### To do
Pull every line that includes the word "Terms" from the data.

### Record excerpts
========
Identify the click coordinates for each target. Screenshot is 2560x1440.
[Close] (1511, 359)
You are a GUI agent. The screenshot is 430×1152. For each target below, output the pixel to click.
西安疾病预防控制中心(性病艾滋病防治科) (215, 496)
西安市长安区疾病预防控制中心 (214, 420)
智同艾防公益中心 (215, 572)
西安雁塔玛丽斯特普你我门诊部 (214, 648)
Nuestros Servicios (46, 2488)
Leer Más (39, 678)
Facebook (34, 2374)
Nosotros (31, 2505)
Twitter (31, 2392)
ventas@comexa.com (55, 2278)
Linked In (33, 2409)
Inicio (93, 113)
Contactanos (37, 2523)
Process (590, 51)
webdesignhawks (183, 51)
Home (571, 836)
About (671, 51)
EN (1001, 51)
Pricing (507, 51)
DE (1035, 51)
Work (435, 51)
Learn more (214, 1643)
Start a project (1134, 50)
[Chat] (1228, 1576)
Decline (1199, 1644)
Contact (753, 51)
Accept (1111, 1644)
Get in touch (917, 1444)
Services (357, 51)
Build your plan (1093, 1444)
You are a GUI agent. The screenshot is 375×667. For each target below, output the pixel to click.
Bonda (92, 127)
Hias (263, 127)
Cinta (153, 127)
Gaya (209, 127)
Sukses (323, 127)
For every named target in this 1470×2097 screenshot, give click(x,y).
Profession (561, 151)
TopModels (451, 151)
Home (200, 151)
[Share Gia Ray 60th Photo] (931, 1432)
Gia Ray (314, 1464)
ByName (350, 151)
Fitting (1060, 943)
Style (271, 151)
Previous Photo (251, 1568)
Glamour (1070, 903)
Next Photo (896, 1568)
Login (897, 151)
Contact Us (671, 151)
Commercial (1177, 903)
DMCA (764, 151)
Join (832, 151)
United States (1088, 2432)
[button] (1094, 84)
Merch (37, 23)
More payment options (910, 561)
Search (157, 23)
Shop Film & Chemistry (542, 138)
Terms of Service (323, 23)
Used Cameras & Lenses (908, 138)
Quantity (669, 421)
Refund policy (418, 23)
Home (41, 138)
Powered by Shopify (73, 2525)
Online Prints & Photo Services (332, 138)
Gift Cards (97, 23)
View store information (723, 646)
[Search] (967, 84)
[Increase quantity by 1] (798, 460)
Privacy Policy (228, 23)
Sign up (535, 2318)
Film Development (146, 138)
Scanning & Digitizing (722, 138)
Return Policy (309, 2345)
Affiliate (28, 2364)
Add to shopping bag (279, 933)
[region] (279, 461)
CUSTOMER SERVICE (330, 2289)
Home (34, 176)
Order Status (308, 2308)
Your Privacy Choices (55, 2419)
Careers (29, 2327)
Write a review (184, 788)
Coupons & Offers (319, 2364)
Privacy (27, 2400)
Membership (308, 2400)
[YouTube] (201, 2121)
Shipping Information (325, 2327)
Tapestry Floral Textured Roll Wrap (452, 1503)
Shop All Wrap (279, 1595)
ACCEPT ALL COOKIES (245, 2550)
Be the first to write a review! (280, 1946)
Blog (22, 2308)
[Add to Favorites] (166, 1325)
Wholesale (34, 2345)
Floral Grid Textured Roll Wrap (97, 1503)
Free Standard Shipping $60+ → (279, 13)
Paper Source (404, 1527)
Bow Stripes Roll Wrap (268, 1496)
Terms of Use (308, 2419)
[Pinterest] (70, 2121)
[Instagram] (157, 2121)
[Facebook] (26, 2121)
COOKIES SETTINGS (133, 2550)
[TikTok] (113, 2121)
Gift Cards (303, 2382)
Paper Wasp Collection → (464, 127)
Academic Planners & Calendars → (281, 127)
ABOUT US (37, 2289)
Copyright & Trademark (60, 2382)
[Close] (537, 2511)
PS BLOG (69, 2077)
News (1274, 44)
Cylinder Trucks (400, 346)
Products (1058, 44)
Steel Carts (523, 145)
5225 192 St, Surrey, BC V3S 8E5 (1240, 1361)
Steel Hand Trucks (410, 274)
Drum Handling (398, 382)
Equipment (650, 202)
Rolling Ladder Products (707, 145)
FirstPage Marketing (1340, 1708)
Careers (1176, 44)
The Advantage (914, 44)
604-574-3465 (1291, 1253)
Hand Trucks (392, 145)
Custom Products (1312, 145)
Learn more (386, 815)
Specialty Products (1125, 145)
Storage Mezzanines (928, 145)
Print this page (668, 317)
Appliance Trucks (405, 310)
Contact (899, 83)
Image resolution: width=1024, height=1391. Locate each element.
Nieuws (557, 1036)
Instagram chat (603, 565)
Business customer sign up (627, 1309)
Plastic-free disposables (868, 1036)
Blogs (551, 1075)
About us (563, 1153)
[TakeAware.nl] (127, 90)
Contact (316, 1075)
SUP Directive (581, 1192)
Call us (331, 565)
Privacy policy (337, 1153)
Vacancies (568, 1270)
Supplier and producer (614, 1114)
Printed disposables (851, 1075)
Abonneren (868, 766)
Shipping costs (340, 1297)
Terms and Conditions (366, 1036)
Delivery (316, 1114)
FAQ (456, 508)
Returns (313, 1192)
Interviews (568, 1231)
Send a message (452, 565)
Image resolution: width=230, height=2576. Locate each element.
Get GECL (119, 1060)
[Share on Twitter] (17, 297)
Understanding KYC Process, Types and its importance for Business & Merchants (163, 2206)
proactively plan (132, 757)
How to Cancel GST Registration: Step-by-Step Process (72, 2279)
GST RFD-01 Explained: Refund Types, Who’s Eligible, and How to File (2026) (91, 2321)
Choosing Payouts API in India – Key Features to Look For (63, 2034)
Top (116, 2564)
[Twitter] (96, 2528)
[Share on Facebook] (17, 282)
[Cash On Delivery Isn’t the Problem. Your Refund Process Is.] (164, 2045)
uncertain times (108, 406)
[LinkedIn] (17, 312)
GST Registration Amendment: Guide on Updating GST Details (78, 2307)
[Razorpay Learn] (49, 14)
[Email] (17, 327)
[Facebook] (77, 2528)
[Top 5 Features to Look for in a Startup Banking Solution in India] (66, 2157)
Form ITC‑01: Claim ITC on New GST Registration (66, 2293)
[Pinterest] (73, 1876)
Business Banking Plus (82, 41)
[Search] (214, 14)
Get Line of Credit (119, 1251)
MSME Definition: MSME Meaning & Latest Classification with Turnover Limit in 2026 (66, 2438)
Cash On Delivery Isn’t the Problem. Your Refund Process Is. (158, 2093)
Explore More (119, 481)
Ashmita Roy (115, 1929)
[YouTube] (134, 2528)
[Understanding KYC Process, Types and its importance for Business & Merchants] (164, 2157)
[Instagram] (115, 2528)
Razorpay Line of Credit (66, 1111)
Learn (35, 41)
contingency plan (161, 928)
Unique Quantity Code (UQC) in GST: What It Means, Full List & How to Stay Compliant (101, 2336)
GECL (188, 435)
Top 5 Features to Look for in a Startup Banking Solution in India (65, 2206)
========
### Written solution
Terms of Service (323, 23)
Terms of Use (308, 2419)
Terms and Conditions (366, 1036)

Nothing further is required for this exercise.